Explaining its rationale in a statement, the company said Blackstone is ‘like the biggest supermarket of the private equity sector’, saying that by ‘if it could convince Blackstone that it’s as profitable (and in the long-term even more profitable) to invest in a sustainability company like Oatly, then all the other private equity firms of the world would look, listen and start to steer their collective worth of 4 trillion US dollars into green investments’.
Oatly added: “Today, only a tiny fraction of all that venture capital ends up in sustainable investments. Had we chosen a specialized green investor for funding, we would have become a fractional part of that tiny fraction, ultimately remaining off the radar of major investment companies and having zero impact on influencing a transfer of investment to green companies.”
In other words, as Paran explained: “The evaluation of Blackstone was based on the scale of their resources, their capital base, and expertise in the global market. It was a purposeful decision because we know with them it will have the biggest influence over the overall financial market, and that is important for the advancement of the plant-based market.”
Consumer money
One of the major concerns of consumers is that money they spend on Oatly will now directly go into the pockets of organizations they see as environmentally-destructive or otherwise unethical. How can Oatly address those concerns?
“In the short term, we’re in a hyper-growth period, we’re not making any profit, so our investors aren’t making profit,” said Paran. But, he conceded, the long-term aim is to ‘deliver investment and profits to our investors’ – and he firmly believes that this positive.
“What we’re saying is that if investments made into green initiatives are a success, it is more likely that companies like Blackstone and the financial world will continue to invest in those areas above other areas. That’s the way we can genuinely make change,” he said.
“Greenpeace and the U.N are talking about the need for a shift in capital from brown to green investment. My opinion is that the system is built on old money, on big corporations and huge institutions. Do I see a world where perfect companies – and I don’t even know what a perfect company is – replace imperfect companies with no support from major private equity? I don’t.”
‘Incredibly important step
For now, Oatly accepts that people may choose to eschew its products – but it hopes to change minds as investments in green companies increase in the future.
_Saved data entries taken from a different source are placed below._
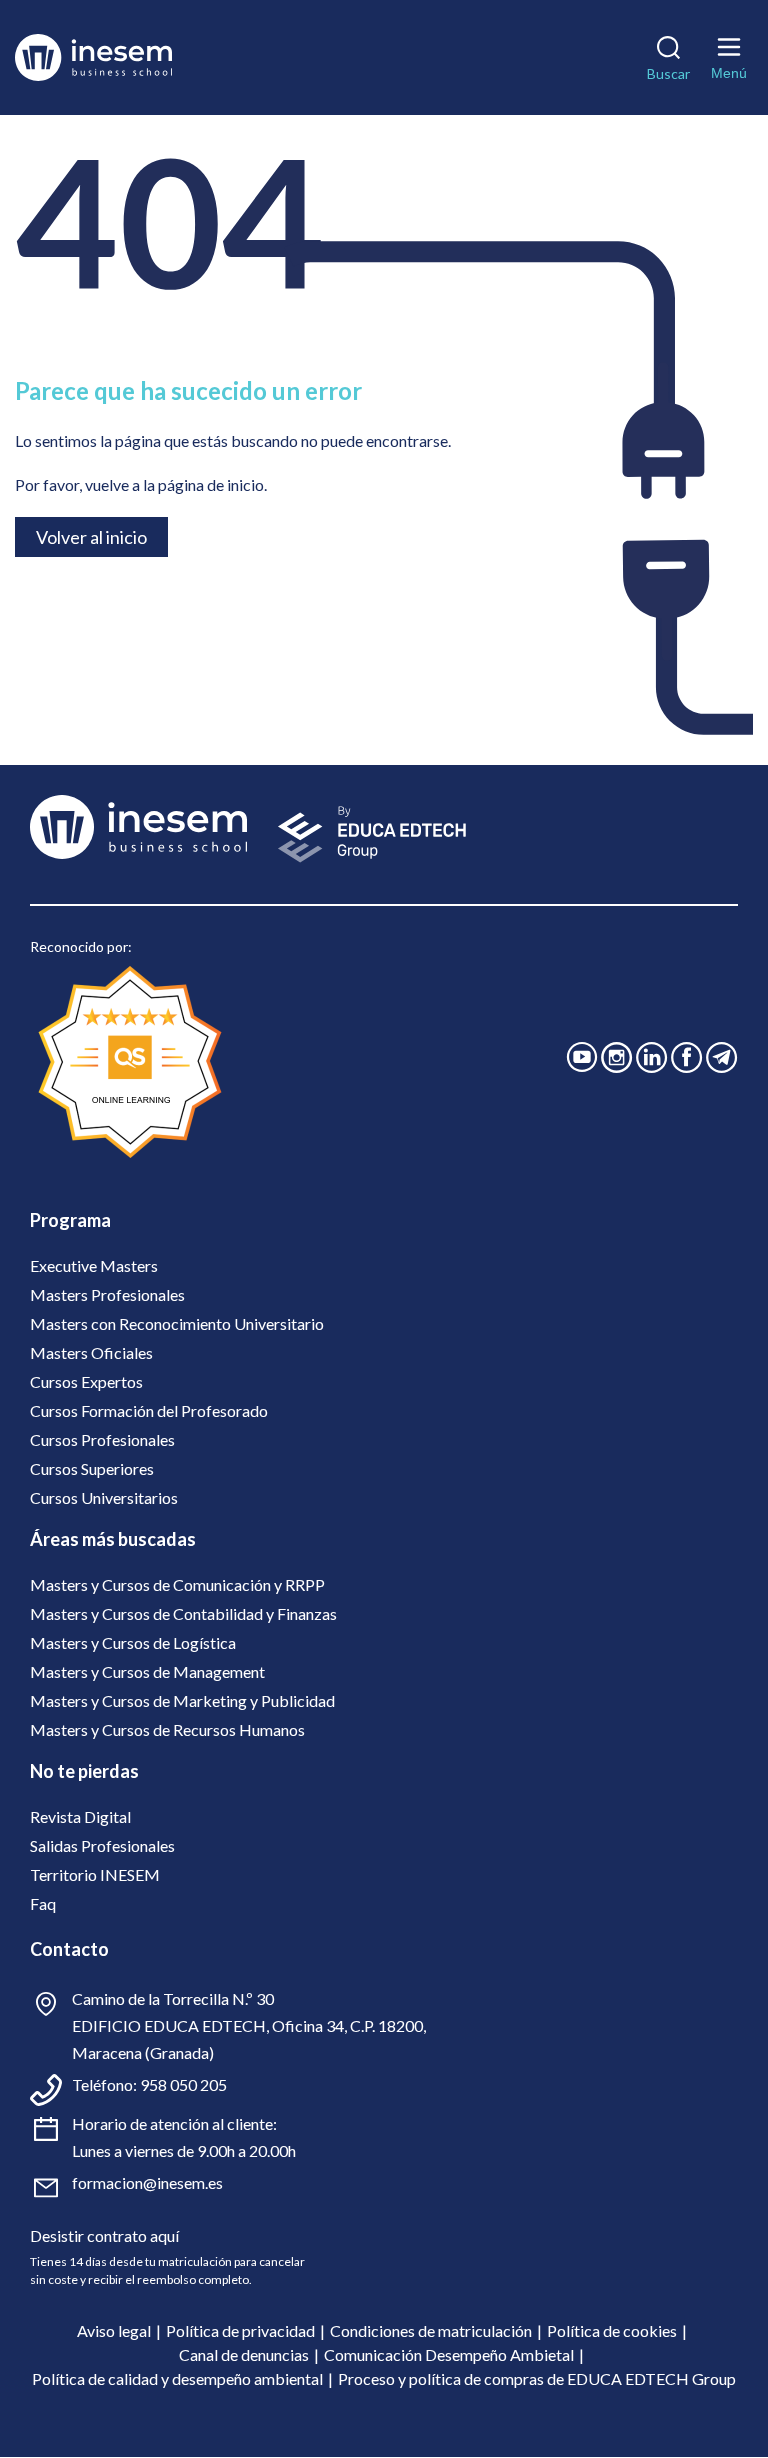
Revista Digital (80, 1816)
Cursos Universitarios (104, 1497)
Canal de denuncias (244, 2354)
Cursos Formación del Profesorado (149, 1410)
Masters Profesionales (107, 1294)
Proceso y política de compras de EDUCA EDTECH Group (537, 2378)
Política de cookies (612, 2330)
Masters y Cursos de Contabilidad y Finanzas (183, 1613)
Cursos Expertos (86, 1381)
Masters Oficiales (91, 1352)
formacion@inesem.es (147, 2182)
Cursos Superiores (92, 1468)
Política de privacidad (240, 2330)
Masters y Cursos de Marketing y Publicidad (182, 1700)
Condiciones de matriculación (431, 2330)
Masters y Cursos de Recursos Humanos (167, 1729)
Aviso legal (114, 2330)
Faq (43, 1903)
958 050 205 (183, 2084)
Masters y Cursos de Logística (133, 1642)
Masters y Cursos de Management (147, 1671)
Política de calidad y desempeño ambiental (177, 2378)
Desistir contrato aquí (104, 2235)
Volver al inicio (91, 537)
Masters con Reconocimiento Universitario (177, 1323)
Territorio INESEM (95, 1874)
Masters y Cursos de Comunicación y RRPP (177, 1584)
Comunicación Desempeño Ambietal (449, 2354)
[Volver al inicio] (123, 57)
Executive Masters (94, 1265)
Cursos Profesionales (102, 1439)
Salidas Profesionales (102, 1845)
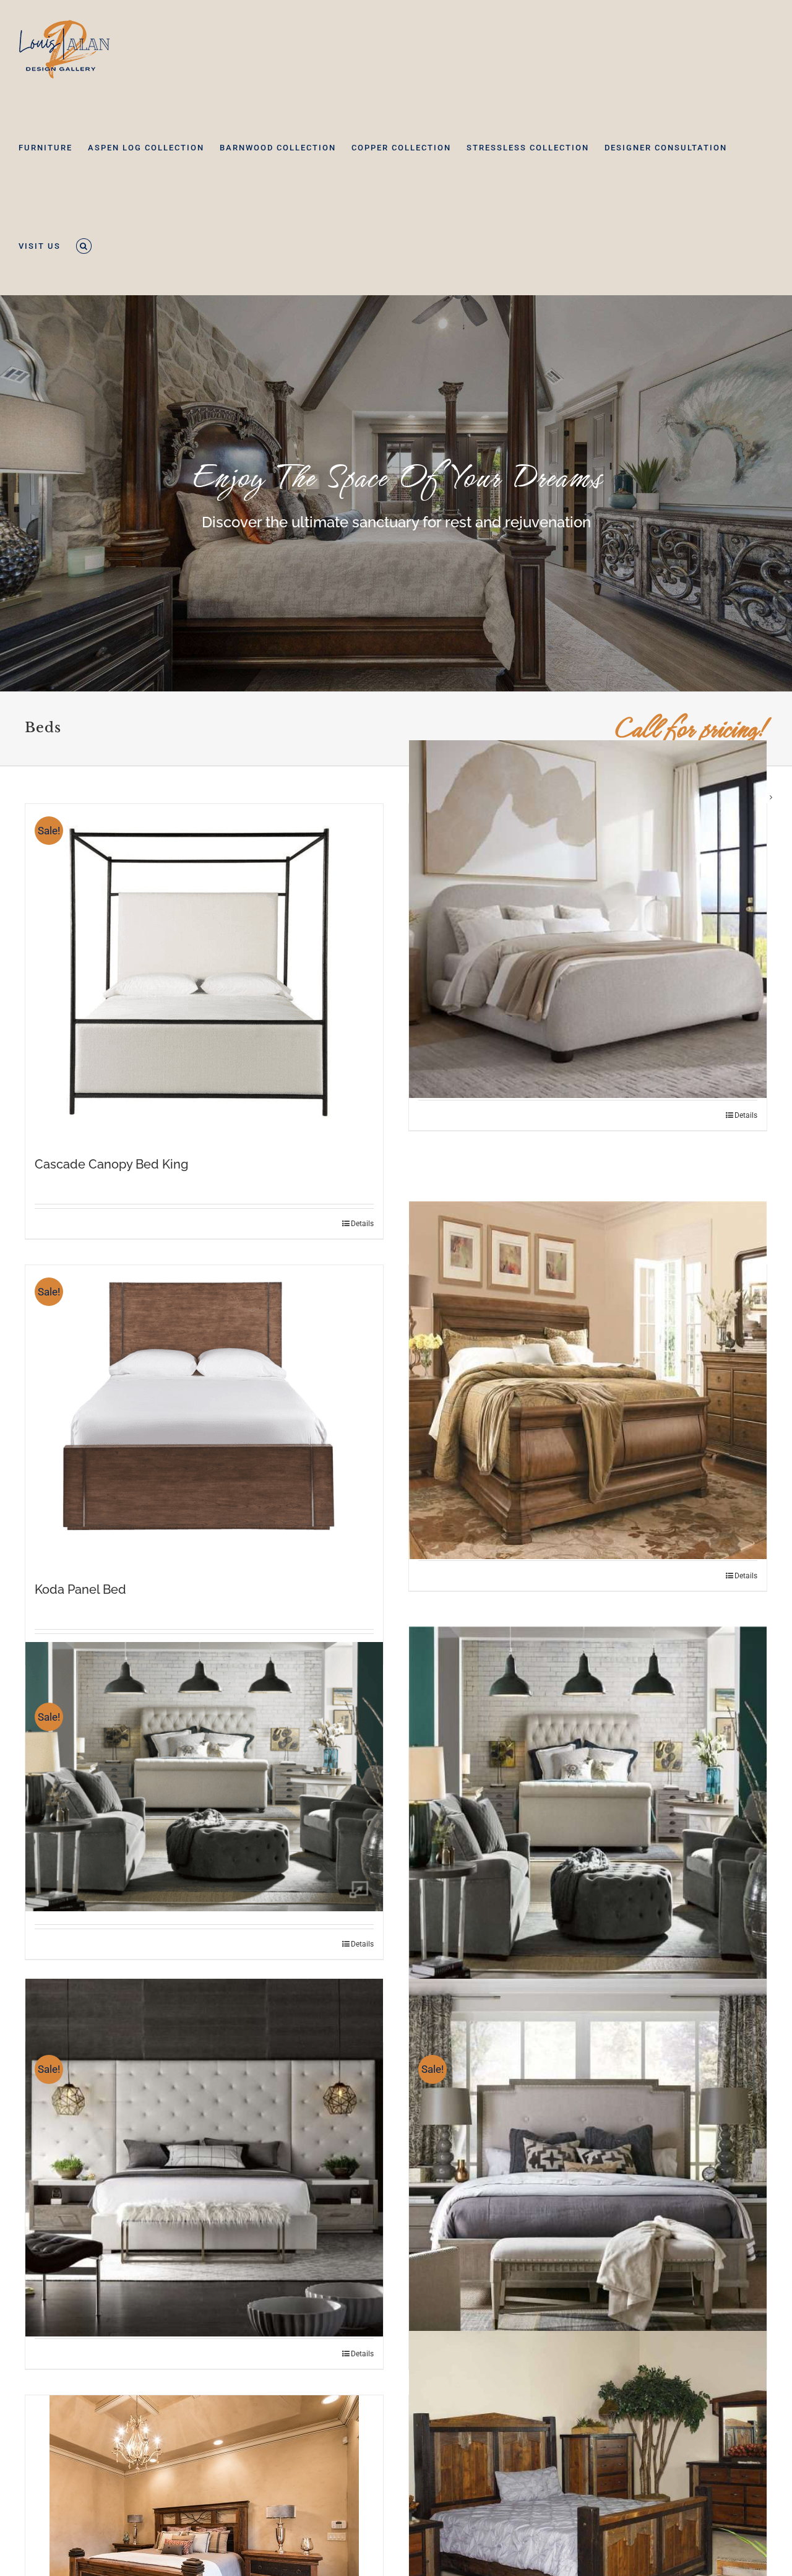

“If we’re successful here, the financial world will recognize that, and that’s an incredibly important step for the plant-based movement. If we fail, then there’s no change. But I’m confident we’re going to succeed. People have called us naive to think we could change the world, and maybe we were,” said Paran
“But honestly, I don’t think we have time to debate this: we have to take action now. Reaching the climate goals and cutting greenhouse emissions by 50 percent by 2030, it’s imperative we make big change and it’s imperative the plant-based movement goes at a rapid pace – way faster than people are comprehending and that’s the decision behind all of this. We hope this will shine a light on how investments can be made, and how beneficial and profitable they can be, so more people do those investments.”